TASK BRIEF: Output every line of the entries from the line containing "This screenshot has height=1024, width=1280." through the last, exactly, with no other content.

DATA SUPPLIED:

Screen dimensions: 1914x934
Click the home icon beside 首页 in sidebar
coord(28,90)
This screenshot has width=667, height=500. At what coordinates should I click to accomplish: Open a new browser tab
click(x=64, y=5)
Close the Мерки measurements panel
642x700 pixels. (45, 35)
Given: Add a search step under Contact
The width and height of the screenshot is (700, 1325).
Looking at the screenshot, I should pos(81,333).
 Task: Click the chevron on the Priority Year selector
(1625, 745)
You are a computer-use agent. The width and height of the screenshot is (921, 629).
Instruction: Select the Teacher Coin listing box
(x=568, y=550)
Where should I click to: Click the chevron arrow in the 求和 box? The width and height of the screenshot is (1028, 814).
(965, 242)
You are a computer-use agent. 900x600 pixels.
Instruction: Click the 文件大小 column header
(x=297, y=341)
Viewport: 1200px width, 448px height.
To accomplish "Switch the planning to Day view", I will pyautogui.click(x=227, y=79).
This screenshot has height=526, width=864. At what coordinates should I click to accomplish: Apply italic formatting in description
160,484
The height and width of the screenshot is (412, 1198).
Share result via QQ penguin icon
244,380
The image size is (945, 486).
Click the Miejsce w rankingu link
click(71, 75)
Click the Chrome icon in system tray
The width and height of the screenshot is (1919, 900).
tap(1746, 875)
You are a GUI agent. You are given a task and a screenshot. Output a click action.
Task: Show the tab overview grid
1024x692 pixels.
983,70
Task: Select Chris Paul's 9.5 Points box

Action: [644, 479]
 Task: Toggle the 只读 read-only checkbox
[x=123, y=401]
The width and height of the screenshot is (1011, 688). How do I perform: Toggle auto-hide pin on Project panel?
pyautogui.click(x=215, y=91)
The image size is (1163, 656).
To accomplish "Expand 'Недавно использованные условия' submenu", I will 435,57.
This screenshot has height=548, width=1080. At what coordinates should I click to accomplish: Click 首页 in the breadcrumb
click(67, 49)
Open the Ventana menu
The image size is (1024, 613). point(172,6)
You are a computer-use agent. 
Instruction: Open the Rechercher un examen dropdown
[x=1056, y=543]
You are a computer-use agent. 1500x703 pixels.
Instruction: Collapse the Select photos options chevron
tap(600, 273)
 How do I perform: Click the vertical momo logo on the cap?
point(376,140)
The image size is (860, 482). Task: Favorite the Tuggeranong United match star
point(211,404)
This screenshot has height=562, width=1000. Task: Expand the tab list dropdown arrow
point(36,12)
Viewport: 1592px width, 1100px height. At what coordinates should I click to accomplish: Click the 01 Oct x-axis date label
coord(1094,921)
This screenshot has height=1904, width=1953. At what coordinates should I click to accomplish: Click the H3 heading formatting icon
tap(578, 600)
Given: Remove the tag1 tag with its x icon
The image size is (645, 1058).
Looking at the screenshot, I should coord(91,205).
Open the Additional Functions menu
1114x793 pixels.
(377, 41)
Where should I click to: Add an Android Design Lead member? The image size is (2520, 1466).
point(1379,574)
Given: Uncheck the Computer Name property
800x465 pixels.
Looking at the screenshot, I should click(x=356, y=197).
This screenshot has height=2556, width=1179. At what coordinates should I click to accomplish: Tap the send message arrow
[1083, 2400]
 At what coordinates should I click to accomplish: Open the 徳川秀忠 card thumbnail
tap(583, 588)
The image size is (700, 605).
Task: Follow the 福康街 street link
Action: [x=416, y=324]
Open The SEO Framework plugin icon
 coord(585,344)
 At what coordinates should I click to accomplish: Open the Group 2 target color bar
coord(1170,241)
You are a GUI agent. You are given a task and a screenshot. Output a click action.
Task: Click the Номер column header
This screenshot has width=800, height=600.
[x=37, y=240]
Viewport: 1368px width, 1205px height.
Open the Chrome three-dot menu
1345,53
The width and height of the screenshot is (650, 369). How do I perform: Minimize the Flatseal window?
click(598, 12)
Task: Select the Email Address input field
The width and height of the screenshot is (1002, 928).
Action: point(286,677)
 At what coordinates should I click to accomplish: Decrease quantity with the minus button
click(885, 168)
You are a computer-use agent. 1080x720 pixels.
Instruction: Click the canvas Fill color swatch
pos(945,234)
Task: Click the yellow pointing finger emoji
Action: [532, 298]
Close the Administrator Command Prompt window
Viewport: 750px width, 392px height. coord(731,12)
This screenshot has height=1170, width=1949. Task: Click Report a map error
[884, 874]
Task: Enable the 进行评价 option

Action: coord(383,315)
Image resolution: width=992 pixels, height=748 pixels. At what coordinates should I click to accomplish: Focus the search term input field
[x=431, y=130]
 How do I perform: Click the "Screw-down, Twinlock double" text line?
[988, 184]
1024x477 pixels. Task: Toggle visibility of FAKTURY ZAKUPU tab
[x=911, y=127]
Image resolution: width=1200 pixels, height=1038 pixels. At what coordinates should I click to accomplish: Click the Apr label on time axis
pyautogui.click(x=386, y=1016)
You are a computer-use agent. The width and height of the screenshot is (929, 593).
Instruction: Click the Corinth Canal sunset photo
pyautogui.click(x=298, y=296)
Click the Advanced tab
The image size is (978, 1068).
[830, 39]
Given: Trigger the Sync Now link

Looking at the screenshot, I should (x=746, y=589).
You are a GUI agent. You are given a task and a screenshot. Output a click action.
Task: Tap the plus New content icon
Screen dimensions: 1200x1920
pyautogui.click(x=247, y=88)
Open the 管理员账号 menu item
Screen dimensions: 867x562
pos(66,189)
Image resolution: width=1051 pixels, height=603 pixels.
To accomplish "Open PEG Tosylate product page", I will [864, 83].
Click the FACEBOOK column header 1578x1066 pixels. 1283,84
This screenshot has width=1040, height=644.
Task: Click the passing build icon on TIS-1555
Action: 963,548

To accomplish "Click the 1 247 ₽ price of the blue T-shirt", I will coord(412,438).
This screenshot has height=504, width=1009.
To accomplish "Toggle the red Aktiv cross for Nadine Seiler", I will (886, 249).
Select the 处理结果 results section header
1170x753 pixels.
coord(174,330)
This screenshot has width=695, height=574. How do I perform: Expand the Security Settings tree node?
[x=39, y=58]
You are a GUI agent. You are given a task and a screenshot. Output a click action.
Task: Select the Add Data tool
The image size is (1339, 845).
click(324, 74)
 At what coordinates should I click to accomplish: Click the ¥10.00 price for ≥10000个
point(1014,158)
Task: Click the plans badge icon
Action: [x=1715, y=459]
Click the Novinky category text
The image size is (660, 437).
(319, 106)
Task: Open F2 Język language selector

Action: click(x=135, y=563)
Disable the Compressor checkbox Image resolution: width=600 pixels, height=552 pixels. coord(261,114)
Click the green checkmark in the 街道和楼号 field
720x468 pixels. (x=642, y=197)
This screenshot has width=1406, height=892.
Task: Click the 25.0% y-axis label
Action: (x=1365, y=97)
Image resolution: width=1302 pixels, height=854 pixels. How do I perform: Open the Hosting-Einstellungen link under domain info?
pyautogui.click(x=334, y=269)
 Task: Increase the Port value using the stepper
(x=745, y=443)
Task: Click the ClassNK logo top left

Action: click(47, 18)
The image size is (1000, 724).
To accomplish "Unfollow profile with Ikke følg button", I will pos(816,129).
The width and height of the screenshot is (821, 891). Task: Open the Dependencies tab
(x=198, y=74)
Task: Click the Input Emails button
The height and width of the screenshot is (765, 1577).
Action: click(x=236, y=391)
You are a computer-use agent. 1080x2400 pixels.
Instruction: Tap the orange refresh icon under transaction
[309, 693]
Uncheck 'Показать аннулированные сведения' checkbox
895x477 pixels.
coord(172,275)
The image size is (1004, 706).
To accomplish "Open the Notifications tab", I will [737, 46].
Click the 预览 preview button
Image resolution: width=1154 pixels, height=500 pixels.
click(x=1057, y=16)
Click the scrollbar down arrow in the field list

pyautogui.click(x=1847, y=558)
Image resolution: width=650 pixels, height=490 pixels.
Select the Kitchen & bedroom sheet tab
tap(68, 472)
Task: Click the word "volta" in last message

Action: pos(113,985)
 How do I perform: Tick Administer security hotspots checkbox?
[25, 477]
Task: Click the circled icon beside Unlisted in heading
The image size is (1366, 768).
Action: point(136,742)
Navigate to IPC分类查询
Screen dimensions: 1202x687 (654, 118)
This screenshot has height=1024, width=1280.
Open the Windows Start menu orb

ANSWER TO THIS EXERCISE:
This screenshot has height=1024, width=1280.
Open the Windows Start menu orb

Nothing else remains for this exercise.